- **Data listing**
====

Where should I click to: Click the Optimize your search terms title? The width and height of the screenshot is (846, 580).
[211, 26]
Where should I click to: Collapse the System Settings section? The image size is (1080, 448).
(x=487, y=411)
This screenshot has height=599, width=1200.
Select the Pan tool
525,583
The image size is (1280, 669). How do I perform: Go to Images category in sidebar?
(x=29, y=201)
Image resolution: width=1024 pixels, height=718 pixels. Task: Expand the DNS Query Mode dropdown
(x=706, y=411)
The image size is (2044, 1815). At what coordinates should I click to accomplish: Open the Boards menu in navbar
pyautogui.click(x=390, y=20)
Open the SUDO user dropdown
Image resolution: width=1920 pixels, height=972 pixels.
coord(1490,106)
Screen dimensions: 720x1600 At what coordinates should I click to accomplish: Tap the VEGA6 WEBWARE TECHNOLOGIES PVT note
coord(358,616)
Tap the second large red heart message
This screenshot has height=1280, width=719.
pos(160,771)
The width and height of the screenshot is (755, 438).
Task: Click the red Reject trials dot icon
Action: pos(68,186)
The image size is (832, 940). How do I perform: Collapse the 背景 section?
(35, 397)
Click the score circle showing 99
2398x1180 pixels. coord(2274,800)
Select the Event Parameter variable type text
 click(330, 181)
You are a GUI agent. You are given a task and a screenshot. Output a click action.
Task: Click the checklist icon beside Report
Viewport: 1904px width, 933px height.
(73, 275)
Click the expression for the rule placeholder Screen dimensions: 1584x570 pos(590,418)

====

Restate all of the material exactly.

Where should I click to: Click the Optimize your search terms title? The width and height of the screenshot is (846, 580).
[211, 26]
Where should I click to: Collapse the System Settings section? The image size is (1080, 448).
(x=487, y=411)
This screenshot has height=599, width=1200.
Select the Pan tool
525,583
The image size is (1280, 669). How do I perform: Go to Images category in sidebar?
(x=29, y=201)
Image resolution: width=1024 pixels, height=718 pixels. Task: Expand the DNS Query Mode dropdown
(x=706, y=411)
The image size is (2044, 1815). At what coordinates should I click to accomplish: Open the Boards menu in navbar
pyautogui.click(x=390, y=20)
Open the SUDO user dropdown
Image resolution: width=1920 pixels, height=972 pixels.
coord(1490,106)
Screen dimensions: 720x1600 At what coordinates should I click to accomplish: Tap the VEGA6 WEBWARE TECHNOLOGIES PVT note
coord(358,616)
Tap the second large red heart message
This screenshot has height=1280, width=719.
pos(160,771)
The width and height of the screenshot is (755, 438).
Task: Click the red Reject trials dot icon
Action: pos(68,186)
The image size is (832, 940). How do I perform: Collapse the 背景 section?
(35, 397)
Click the score circle showing 99
2398x1180 pixels. coord(2274,800)
Select the Event Parameter variable type text
 click(330, 181)
You are a GUI agent. You are given a task and a screenshot. Output a click action.
Task: Click the checklist icon beside Report
Viewport: 1904px width, 933px height.
(73, 275)
Click the expression for the rule placeholder Screen dimensions: 1584x570 pos(590,418)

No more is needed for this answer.